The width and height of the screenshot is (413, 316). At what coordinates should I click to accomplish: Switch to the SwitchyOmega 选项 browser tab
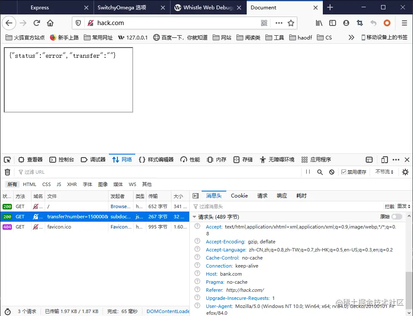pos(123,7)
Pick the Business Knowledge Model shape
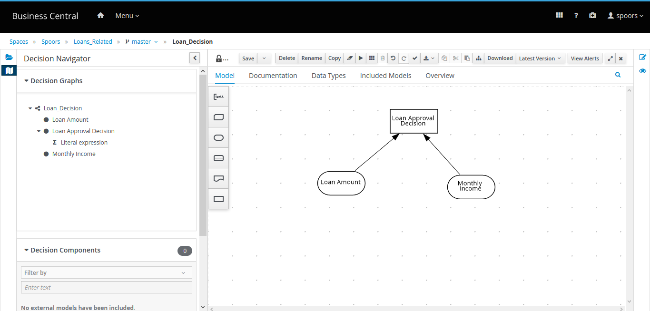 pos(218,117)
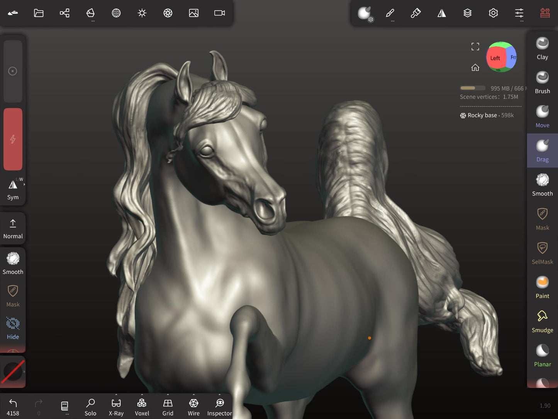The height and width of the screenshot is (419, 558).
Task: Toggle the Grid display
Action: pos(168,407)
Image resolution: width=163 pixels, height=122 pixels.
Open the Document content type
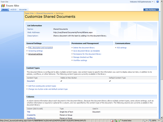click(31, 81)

Task item -> Using the records above, retype everything exactly except the pictures.

Answer box ->
The width and height of the screenshot is (413, 316). At what coordinates should I click to accomplish: Switch to the SwitchyOmega 选项 browser tab
pos(123,7)
Pick the Business Knowledge Model shape
 pos(218,117)
The height and width of the screenshot is (419, 558).
Task: Toggle the Grid display
Action: pos(168,407)
Image resolution: width=163 pixels, height=122 pixels.
Open the Document content type
click(31, 81)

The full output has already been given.